> Metin Bölümü
------------------------------------
Fidanlarımız

Anadolu’da eskiden “ağaç korkutma” diye bir gelenek olduğunu okudum geçenlerde. Ağaçların ruhları olduğuna inandıklarını ve meyve vermeyen ağacın yanına cuma saati, bir elinde balta ile giden insanların ağaca “Keseyim mi seni?” dediğini, oyuna dahil bir başkasının ağacın yanına gelerek “Aman kesme, bu sene vermediyse seneye kesin verir meyvesini.” diyerek bu olayın üç kere tekrarlandığını anlatıyordu. Devamında ise yine de göz dağı olsun diye gövdesine bir çizik atıldığını, sözde canını biraz yakınca ileride neler olacağını hissetmesi amaçlandığını yazıyordu.

 

Ve şimdi yepyeni bir eğitim- öğretim yılına başladık. Koşar adımlarla ilerleyen zamana ayak uyduran yaz tatili de böylelikle son buldu. Evlerimizden birer birer ayrılarak okul yoluna çıktı fidanlarımız. Hepsi geleceğe ışık tutan bireyler olmak amacıyla adımlamaya başladı yeni dönemi.

 

Kimi istekli, kimi ise isteksizce sırtladı çantasındaki hayallerini. Yorucu bir maraton olacağının bilincinde ve

emek emek işlenecek her yeni güne doğru çıktı okul yoluna. Umutlarını, yarınlarını yükledi omuzlarına.

 

Tıpkı yavaş yavaş dallanıp budaklanarak, yapraklarını yeşertecek bir fidan gibi. Köklerini toprağa salıp, dimdik ayakta durmaya başlayınca da meyve verecek olmanın ümidiyle.

 

Ama burada mühim olan o meyveleri isterken fidanlarımızı korkutmamak. Nasıl mı?
------------------------------------
> Yapılacak İşler
A – Fidanlarımız yazısında "Tıpkı yavaş yavaş" sözlerinden "verecek olmanın ümidiyle." sözlerine kadar olan kısmı hiç değiştirmeden yazın.
B – Şu ifadelerin Fidanlarımız yazısıyla uyuşup uyuşmadığını belirtin; her biri için evet ya da hayır deyip yazıdaki belirleyici sözleri aynen alıntılayın. (i) Ağaç korkutmada olay üç kez tekrarlanır. (ii) Meyve vermeyen ağacın yanına pazar günü gidilir. (iii) Yaz tatili sona ermiştir.
C – Fidanlarımız yazısını son cümlesinden sonra sürdürün.
Aşağıdaki liste, Fidanlarımız yazısından bağımsız ayrı bir malzemedir.

> Kayıtlı Veriler
------------------------------------
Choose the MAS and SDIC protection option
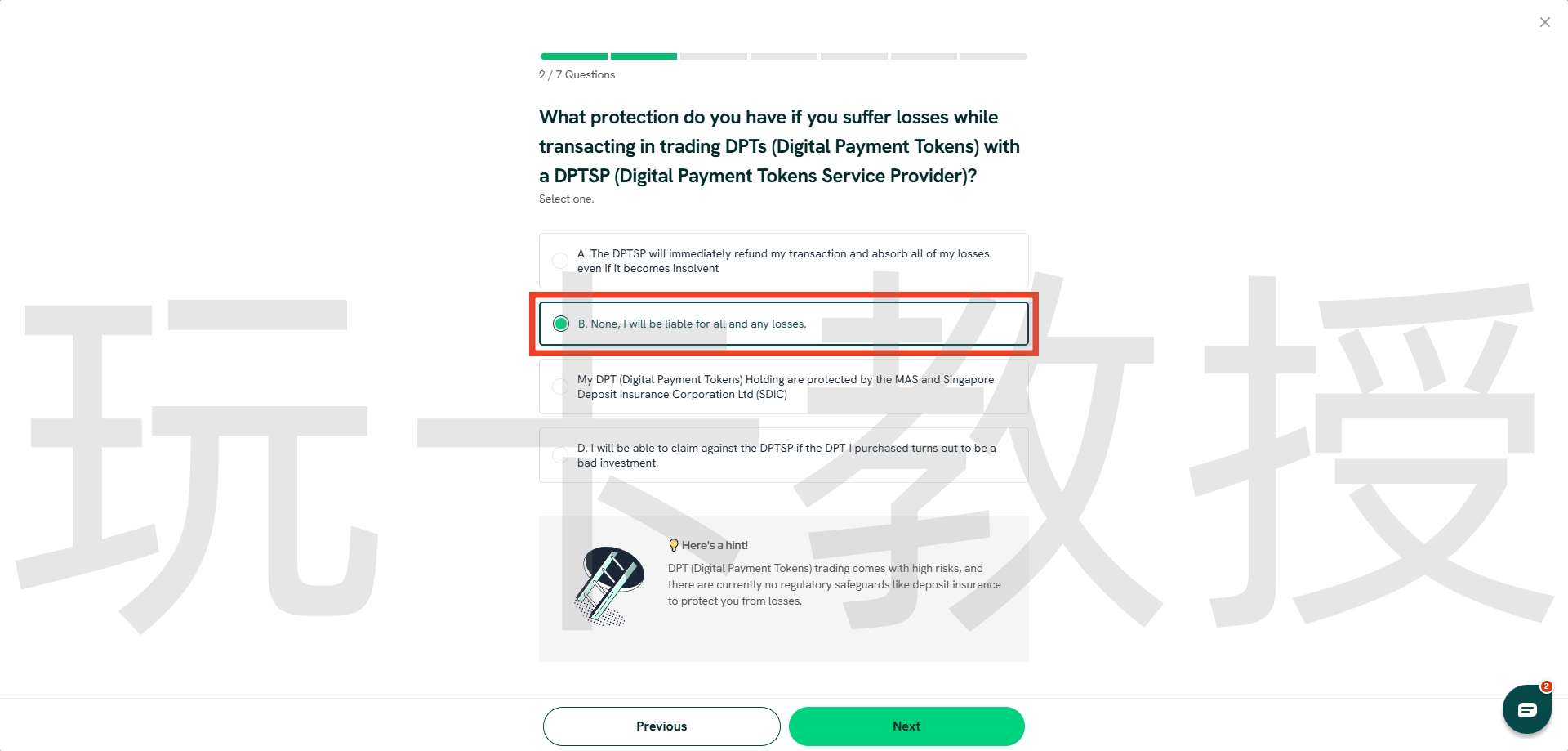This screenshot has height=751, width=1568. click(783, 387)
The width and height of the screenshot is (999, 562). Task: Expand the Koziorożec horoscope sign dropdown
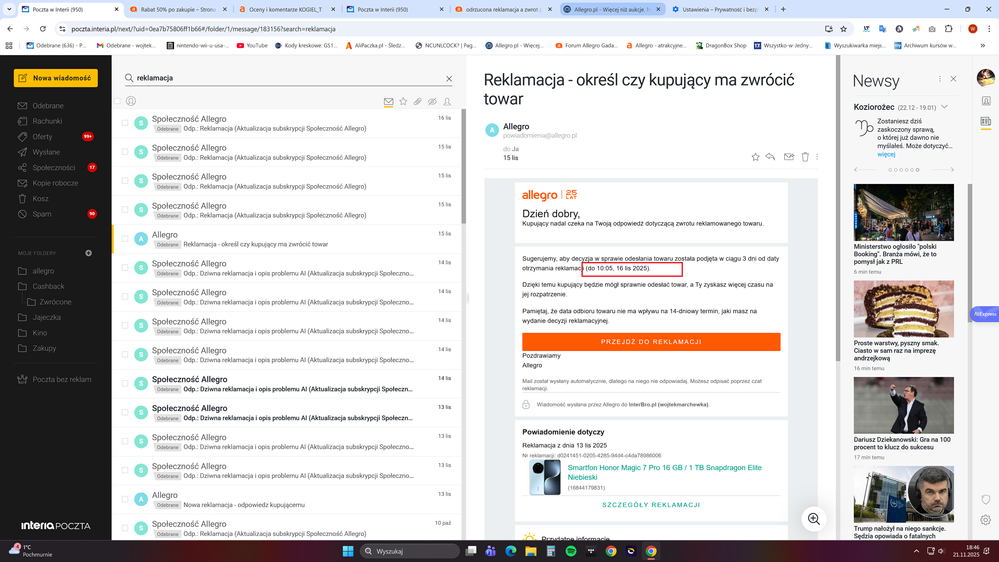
------------------------------------
> Cevaplar
A –
Tıpkı yavaş yavaş dallanıp budaklanarak, yapraklarını yeşertecek bir fidan gibi. Köklerini toprağa salıp, dimdik ayakta durmaya başlayınca da meyve verecek olmanın ümidiyle.

B –
(i) Evet: "bu olayın üç kere tekrarlandığını anlatıyordu"
(ii) Hayır: "meyve vermeyen ağacın yanına cuma saati, bir elinde balta ile giden insanların"
(iii) Evet: "yaz tatili de böylelikle son buldu"

C –
Alacakları iyi notların ötesinde, arkadaşları ile ilişkilerinin, öğretmenlerine olan saygısının, grup olarak yaptıkları etkinliklerdeki yardımlaşmasını takdir ederek. Hep daha başarılı olmasını isterken, insani değerlerden uzaklaşmasına göz yummayarak. Faydalı bir birey olmanın sadece maddi menfaatlerini ön planda tutan iyi bir mesleğin çok daha ilerisinde olduğu bilincini vererek yetiştirmeliyiz.

 

Yani alınan düşük not için, elimizdeki baltayı hazır tutarak veya bir başkası ile yarışa dahil ederek gövdelerine çizik atmayla gerçek bir eğitim olmayacağının bilincinde olmalıyız.

 

Çünkü kimi sanat alanında, kimi ticari alanda, kimi ise sözleri ile aydınlatacak geleceğimizi. Kandillerimizi, ellerimizle söndürmeden aynı okul yolunda bambaşka hislerle kendimizin de yürümüş olduğunu bilerek hareket etmeliyiz. Empati kurarak, manevi değerlerini unutturmadan onun yol almasına izin vermeliyiz.

Devamında ülkesi ve insanlık için faydalı bir birey olarak zaten en güzel meyvesini verecektir eminim.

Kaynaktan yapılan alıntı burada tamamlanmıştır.